Beth Ford would say that instead of growing up on a farm, she found herself immersed in farming.
She is currently President and CEO of Land O’Lakes, Inc. and recently spoke at the Henry C. Gardiner Global Food Systems lecture at Kansas State University. She has been with a Fortune 200 food production and agribusiness company since her 2018.
Land O’ Lakes is best known for its dairy products, but in reality this 100-year-old cooperative is owned by farmers, producers, retailers and more, according to Ford. includes those of He organizes the company in four segments, including the dairy business, Purina, WinField United, and Truterra.
Many things have surprised Ford since he took the helm of Land O’Lakes. Admittedly, I was struck by how little she really knew about farming, even though she grew up in farm conditions in Iowa.
“Just removing corn tassels one summer doesn’t make me qualified to be an expert,” she said.
While she continues to be amazed at the kindness and giving nature of Lando Orakes owners and members, Ford, on the other hand, thinks consumers and their lack of farming knowledge are a bit disappointing.
“What surprises me is how little everyone knows about farming and food supply. In fact, it’s scary,” she said.
People not knowing where their food is coming from, combined with the challenges facing the world’s food supply, make it a difficult situation for many.
There are so many obstacles that must be overcome. Less land, less water and labor challenges. Especially the food insecurity that many Americans face, especially in rural areas.
“It’s unacceptable. We need to invest in these communities,” she said.
Successful businesses want their families to be in healthy, happy, and supportive communities. Ford recognizes this, and given all the problems facing many rural towns and cities, it would be difficult to have a successful farmer or rancher.
“More than 90 percent of the farms are family owned. They have to show up for their families, for their communities,” she said. “And we have to start by making sure they get all the opportunities we all deserve.”
Ford has learned that one of the fundamental problems facing many farmers and ranchers is technology. Broadband he access is very important and there are few communities, not just farms, that do not have the necessary access.
“Without technology, it’s hard to say that new businesses will start and jobs will be created,” she said.
In addition to the ability of broadband internet to stream movies, residents need to be able to connect to doctors for telemedicine during times like a pandemic when hospitals are overwhelmed. The same goes for kids trying to get online to complete their homework.
Ford believes that the best thinking, the best technology, and agriculture can meet the grand challenges, not just immigration reform.
“We have to have a workforce in the country. We are short of 2.5 million workers,” she said. “Last year she didn’t plant more than 6 million acres due to labor shortages, so we need to get a solution.”
She said that in California’s Central Valley, many crops—about one-third of hand-picked crops—went unharvested due to lack of available workers.
“We have to solve this problem and come up with a solution,” she said.
Then there is water. This is a state-by-state issue, which is a concern for Ford due to federal influence.

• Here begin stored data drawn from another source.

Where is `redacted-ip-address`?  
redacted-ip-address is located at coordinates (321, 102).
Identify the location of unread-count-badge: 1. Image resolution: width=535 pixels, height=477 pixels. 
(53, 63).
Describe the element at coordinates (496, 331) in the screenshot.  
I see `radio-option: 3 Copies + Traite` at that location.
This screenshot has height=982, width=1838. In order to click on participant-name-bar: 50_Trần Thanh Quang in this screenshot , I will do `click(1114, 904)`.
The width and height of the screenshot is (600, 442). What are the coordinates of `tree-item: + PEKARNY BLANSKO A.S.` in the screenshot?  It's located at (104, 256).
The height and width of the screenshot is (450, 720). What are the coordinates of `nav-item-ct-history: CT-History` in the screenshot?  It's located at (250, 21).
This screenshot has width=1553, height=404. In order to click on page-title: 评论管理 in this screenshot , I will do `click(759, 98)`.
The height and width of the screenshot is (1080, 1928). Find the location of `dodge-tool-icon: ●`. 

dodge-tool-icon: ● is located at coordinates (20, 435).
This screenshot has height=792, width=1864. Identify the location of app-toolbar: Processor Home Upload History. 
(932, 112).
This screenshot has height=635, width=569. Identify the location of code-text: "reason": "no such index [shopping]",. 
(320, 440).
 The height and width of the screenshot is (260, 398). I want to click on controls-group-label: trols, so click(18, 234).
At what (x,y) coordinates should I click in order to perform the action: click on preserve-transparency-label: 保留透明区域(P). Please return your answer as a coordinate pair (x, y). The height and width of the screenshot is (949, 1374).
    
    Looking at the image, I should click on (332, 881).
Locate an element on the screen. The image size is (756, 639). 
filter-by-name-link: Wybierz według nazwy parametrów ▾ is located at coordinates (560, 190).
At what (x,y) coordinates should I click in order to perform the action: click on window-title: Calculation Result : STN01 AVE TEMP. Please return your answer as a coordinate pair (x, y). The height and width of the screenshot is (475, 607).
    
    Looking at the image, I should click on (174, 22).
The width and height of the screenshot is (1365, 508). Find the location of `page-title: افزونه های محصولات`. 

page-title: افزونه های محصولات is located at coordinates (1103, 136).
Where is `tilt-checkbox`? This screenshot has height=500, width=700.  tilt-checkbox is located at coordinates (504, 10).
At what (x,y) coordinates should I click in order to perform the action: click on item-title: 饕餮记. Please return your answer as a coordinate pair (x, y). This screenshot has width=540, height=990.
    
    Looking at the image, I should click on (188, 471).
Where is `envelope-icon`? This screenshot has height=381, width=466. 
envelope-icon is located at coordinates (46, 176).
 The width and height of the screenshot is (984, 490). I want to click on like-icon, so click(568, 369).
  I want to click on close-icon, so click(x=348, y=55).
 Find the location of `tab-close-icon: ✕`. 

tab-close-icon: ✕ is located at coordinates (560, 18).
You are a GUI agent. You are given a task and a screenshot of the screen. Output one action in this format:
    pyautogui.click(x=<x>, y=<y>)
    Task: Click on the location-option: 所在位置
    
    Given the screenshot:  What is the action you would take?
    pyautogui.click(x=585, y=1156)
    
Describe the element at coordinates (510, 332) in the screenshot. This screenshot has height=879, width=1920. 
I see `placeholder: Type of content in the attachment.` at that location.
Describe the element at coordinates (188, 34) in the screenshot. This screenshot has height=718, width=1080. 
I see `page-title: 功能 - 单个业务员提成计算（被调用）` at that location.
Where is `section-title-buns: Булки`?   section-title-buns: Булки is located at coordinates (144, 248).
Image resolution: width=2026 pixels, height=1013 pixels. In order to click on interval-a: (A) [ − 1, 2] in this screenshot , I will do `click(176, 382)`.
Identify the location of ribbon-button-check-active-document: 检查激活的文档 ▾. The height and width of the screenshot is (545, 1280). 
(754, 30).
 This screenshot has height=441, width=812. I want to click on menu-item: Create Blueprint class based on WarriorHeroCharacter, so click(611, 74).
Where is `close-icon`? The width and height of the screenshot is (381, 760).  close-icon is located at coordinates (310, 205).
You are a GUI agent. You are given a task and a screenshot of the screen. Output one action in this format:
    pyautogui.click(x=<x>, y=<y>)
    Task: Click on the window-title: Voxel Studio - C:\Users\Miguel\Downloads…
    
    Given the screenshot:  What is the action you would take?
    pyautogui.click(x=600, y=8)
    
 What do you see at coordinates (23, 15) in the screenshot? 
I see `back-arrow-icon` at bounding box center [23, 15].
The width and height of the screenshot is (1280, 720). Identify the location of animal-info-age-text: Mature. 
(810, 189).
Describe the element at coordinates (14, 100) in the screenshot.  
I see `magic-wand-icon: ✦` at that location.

“So there’s a conflict between urban and rural areas, and most people don’t understand the rural needs for agriculture and food supply,” she said. I’m not talking about water rights or anything like that, I’m talking about investments in reservoirs and pipes, and I’m talking about desalination, to give yourself an advantage over time. , What technologies can we use to make us more resilient to this changing climate?”
Another challenge she recognizes is not only commodity prices, but also the sharp rise in input prices. They don’t seem to be flattening out, but they’re a concern for Land O’Lakes farmer members heading into her 2023. For Ford, commodity prices are high, but breakeven is more of a concern. Steel prices are rising, the labor force is rising, putting more strain on farmers’ bank accounts.
Ford is concerned about a possible rail strike because it’s not approved by maintenance workers, and it’s a big one now that the busiest season of shipping is about to begin. She felt better because the farmers were able to establish themselves.
“But they’re looking at a 23-year harvest year now. So they’re buying input and trying to figure out what the risks are that they’re going to take in this kind of volatile labor market. “Obviously, in the food value chain, farmers bear the greatest risk, because the only way to avoid that kind of risk in commodity markets is to differentiate or scale, and that Because it is very difficult to do (average size) farmer.
She was impressed with how knowledgeable they were and how they understood the market.
“They are very smart businessmen,” she said. “But we’re going to look at this other side.”
Finally, Ford expressed her belief in the importance of American farmers.
“I believe it’s amazing to me that less than 1% feed all the people in the world. What a worthwhile endeavor,” she said. . “Working for our farmers and their families has been my greatest privilege in her 36-year career.”
She hopes that farmers and agricultural stakeholders can be more vocal and vocal when it comes to how important agriculture is to the country.
“Food security is national security,” she said. “And there is already a lot of investment being made by agriculture, farmers and communities. We need to speak up or someone else will define you.”
Ultimately, “what you get, they don’t know what you’re doing,” someone else will decide.
“What kind of work do you do, what activities revolve around hard work each day?” she said.